Historians are critical of views that make naval power a condition for democracy at Athens (Ceccarelli 1993, van Wees 1995; Gabrielsen 2002) and elsewhere in Greece (Robinson 2011: 230-37) as a mirage of ideology (e.g. Gabrielsen 2002: esp. 209-12). This paper seeks to pinpoint the moment of elite ideological formation and contestation in perceptions of a “bottom-up” organization in the Athenian navy and democratic culture.
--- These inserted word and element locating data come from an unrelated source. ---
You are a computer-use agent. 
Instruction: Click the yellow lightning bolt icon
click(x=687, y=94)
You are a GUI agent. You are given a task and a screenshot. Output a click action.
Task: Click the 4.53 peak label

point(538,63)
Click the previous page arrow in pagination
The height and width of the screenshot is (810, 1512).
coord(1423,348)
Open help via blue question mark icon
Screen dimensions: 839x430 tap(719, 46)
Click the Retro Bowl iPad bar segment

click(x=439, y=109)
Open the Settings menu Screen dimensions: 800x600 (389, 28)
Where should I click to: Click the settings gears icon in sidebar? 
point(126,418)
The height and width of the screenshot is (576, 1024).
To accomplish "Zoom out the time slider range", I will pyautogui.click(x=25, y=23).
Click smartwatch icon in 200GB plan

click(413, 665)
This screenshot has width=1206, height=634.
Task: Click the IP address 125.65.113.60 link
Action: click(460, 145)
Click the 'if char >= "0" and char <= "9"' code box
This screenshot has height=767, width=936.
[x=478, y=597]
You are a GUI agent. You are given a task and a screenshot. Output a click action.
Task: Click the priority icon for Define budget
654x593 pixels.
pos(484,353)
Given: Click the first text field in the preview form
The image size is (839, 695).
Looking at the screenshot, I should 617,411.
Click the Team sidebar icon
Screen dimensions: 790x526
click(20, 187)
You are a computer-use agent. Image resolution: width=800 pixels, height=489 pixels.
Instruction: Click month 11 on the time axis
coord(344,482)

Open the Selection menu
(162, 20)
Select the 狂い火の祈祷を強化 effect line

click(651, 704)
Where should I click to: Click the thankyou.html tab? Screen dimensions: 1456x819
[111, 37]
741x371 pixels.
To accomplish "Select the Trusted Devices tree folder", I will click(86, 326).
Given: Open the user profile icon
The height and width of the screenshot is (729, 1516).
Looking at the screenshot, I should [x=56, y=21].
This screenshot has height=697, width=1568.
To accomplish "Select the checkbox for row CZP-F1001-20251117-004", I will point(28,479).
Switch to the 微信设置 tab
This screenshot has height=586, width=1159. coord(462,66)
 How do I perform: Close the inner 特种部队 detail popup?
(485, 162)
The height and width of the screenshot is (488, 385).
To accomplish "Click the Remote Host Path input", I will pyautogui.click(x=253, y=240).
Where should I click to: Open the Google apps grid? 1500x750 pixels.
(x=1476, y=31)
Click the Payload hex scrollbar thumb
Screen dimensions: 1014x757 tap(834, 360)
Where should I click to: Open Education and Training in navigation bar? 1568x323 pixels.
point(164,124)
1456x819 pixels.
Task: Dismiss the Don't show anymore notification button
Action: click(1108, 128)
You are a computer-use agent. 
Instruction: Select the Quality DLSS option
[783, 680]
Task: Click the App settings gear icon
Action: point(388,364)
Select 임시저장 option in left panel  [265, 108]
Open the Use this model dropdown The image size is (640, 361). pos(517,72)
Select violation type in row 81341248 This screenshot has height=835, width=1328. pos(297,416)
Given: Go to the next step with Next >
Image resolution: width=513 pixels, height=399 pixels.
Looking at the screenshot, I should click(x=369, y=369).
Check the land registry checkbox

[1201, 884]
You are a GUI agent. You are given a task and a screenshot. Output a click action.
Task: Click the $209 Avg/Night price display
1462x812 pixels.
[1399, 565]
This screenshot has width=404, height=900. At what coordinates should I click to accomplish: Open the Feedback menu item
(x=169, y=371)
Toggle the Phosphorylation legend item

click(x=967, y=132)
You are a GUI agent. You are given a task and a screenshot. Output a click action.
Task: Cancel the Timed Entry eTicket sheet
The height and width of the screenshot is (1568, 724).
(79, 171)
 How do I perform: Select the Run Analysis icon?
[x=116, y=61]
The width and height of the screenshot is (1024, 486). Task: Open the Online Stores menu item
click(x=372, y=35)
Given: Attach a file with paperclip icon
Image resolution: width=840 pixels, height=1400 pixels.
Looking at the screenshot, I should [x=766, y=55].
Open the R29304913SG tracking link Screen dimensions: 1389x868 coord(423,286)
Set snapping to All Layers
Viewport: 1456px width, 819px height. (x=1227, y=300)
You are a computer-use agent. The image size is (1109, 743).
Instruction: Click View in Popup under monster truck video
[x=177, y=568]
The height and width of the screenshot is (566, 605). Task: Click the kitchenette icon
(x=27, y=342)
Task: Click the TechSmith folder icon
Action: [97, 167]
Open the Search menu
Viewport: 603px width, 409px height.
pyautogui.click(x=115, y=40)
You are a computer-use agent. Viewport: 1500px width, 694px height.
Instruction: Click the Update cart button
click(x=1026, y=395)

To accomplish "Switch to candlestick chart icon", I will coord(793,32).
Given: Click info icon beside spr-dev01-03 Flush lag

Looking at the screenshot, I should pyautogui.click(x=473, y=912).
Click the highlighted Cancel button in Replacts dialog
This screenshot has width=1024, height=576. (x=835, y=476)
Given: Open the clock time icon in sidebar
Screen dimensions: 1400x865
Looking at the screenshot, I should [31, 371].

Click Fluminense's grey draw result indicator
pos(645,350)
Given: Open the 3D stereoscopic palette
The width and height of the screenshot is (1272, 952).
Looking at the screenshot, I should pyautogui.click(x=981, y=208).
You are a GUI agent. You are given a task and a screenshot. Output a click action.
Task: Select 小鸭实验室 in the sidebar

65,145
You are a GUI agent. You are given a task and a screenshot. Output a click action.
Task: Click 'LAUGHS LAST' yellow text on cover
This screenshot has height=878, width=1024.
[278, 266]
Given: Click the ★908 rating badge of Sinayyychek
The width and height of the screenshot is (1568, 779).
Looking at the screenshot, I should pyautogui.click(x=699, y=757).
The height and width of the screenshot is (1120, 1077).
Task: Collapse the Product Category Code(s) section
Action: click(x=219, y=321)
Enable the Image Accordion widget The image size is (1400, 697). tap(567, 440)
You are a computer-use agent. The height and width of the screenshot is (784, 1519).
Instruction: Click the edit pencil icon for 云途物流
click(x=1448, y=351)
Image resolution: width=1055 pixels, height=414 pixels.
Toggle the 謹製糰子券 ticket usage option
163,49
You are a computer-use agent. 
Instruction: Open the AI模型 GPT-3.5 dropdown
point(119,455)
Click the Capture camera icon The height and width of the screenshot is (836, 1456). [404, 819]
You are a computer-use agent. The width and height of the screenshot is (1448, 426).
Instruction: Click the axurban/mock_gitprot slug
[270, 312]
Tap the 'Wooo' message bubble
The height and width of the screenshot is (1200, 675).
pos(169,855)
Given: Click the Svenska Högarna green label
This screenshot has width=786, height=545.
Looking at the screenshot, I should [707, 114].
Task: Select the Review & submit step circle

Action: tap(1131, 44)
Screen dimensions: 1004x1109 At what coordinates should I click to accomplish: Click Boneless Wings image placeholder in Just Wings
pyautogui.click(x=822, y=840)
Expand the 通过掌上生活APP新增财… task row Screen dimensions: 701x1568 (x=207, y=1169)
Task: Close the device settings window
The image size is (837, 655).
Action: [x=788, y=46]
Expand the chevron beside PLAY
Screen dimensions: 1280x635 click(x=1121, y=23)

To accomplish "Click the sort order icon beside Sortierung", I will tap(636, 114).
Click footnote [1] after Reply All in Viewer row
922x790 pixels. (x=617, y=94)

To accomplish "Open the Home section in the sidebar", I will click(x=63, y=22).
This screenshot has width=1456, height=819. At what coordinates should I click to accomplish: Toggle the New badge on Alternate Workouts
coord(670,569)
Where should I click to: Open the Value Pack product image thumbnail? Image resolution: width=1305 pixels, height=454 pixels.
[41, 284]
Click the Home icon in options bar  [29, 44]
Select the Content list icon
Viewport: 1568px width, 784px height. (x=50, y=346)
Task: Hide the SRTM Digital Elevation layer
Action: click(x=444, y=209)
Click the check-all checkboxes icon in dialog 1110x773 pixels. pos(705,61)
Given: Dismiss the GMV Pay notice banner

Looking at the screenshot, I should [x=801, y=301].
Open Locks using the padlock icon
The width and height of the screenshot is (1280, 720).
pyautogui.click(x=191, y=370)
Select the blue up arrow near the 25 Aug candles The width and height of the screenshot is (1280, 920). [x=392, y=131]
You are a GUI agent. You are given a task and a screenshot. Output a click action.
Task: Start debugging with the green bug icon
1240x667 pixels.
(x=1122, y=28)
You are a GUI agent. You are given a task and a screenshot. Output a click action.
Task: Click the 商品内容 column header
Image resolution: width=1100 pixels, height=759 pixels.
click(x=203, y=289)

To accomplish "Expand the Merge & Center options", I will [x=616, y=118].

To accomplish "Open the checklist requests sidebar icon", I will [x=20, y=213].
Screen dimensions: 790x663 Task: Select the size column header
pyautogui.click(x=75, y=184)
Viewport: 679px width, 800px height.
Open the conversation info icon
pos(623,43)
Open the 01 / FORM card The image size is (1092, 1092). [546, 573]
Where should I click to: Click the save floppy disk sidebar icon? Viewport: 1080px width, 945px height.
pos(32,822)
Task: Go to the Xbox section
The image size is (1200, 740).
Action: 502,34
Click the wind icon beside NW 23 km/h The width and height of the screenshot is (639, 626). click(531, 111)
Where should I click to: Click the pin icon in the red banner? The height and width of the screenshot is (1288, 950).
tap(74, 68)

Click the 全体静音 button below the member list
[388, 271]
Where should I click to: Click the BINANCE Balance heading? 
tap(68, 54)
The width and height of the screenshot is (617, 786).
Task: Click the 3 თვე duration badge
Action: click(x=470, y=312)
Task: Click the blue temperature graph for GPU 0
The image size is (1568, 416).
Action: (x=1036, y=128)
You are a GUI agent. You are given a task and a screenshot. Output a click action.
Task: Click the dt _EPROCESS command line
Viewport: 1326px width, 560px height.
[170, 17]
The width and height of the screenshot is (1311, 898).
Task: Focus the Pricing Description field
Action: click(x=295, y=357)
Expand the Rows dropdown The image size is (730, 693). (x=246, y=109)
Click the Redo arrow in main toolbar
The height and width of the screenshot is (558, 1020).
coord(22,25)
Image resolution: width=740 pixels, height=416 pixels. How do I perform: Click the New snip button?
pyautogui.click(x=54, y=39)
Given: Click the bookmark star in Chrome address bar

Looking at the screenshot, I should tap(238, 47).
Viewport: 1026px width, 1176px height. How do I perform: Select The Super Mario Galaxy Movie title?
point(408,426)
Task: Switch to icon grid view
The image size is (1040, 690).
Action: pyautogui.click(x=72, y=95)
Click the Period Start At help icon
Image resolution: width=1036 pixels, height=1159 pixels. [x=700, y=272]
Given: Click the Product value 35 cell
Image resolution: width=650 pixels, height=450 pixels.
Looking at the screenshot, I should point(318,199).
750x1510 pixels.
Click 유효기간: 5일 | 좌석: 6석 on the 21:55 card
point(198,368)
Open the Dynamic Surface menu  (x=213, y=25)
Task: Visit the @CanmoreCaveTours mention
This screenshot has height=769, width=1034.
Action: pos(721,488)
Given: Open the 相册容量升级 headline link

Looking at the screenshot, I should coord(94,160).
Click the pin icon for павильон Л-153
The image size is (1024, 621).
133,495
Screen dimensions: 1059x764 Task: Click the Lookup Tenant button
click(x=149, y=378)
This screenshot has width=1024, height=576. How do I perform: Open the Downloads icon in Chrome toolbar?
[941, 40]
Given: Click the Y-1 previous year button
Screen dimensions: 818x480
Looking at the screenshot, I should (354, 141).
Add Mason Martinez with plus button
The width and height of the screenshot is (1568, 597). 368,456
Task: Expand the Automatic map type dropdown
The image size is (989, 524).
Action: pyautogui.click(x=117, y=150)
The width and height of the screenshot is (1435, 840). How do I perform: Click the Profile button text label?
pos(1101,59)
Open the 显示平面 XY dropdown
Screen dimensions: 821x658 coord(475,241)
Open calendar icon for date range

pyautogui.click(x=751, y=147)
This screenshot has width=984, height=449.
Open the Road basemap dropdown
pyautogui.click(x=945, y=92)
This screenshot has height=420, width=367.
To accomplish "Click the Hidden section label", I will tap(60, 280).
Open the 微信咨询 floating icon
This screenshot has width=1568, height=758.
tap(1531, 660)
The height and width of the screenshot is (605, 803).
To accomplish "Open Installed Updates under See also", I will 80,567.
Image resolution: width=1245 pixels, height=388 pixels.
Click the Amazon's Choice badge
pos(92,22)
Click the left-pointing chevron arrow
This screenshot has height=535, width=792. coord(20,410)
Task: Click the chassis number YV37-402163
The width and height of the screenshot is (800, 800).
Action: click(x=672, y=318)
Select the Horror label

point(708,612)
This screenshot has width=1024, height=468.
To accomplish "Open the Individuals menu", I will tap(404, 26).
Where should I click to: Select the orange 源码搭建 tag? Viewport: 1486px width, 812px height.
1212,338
On the face of it, the Athenian trireme was an exemplary top-down organization (van Wees 2004: 230; cf. X. Mem. 3.5.18). The spatial arrangement of a trireme’s personnel recapitulated the superiority of Athenians to non-Athenians, freemen to slaves, and wealthy to poor. Athenians occupied the top tier: on deck were the trierarch and marines (cf. Ar. Pol. 1327b9-11). Of lower status but still on deck were the mainly Athenian specialized crew (hypēresia)—helmsman, boatswain, prow master, purser, aulete, shipwright (IG I3 1032; [X.] Ath. 1.2)—a cause for civic pride (Th. 1.143.1). Below them sat the top tier of rowers, thranitai, probably heavily Athenian, “the thranitēs folk who preserve the city” (Ar. Ach. 162-63; cf. Th. 6.31.3). Cramped beneath them were zugioi and thalamioi (Poll. 1.87, 120; Paus. Gr. ε 56, ζ 1). The former were perhaps composed of foreign rowers; thalamioi occupied the bottom rank and were likely to include slaves. The order of the personnel on naval lists inscribed this hierarchy in stone: trierarch(s), marines, hypēresia, citizen rowers, foreign rowers, slaves (IG I3 1032). Far from losing their identity as a small minority in the diversity of a trireme’s personnel (Gabrielsen 2002: 211), Athenians are conspicuously dominant in it.
For pseudo-Xenophon, the navy justifies democracy as a bottom-up organization. Allowing members of the demos (allegedly) to possess a lion’s share of goods, to hold allotted and elective office, and to speak in assemblies is right (δίκαιον) because “the demos is one who drives the ships and confers power on the city” (1.2). Naval power is the basis for a culture of equality (ἰσηγορία) among citizens, metics, and slaves, enabling freedom and agency at the lowest levels of society (1.10-12). Rowing, handling the helm, and using naval lingo permeate Athenian society, from the wealthy landowner and his slaves to the lowliest menial (1.19). But this organization violates moral order, turning the world upside down: “wherever there is naval power, it is necessary to be servants to slaves because of money” (ὅπου γὰρ ναυτικὴ δύναμίς ἐστιν, ἀπὸ χρημάτων ἀνάγκη τοῖς ἀνδραπόδοις δουλεύειν, 1.11). Persons of meager wealth, inadequate education, low social status and moral worth receive rewards while their superiors are stinted and exploited (1.1, 3.1; Pl. Lg. 707a2-b3; cf. Arist. Pol. 1327b7-9). Trierarchs and other liturgists are victims of the poor majority, who deplete their resources, taking payment for rowing, for leisure activities, and for feasts at festivals (1.13 cf. 2.9-10; cf. X. Smp. 4.31-32; Isok. 12.116).
The tie between democracy and the fleet was not merely ideological (Ar. Pol. 1304a17-24, cf. 1321a14; [Arist.] Ath. 27.1). The “naval mob” (ναυτικὸς ὄχλος) at Samos could not abide the oligarchy of the 400 (8.72.2). Indeed, the crew of the Paralos, composed entirely of free Athenian citizens was “always and ever on the attack against oligarchy, even when it wasn’t there” (8.73.5); it was instrumental in the restoration of democracy at Samos and in resistance to the 400 in 411 bce. Fueled by images of the 400’s brutal treatment of the Paralos’ crew and its families, the fleet on Samos in 411 formed a democratic government, culled generals and trierarchs suspected of collusion, blamed the 400 for “dissolving the ancestral constitution” (8.76.6), and resolved to preserve it. Dēmokratia is a common name for triremes in the mid-fourth century (IG II2 1604, 1606-07, 1620, 1628-29, 1631). Parrhēsia and Eleutheria also appear. These hulls embodied and defended the political order and values that mattered most to the demos, even if its members did not row them.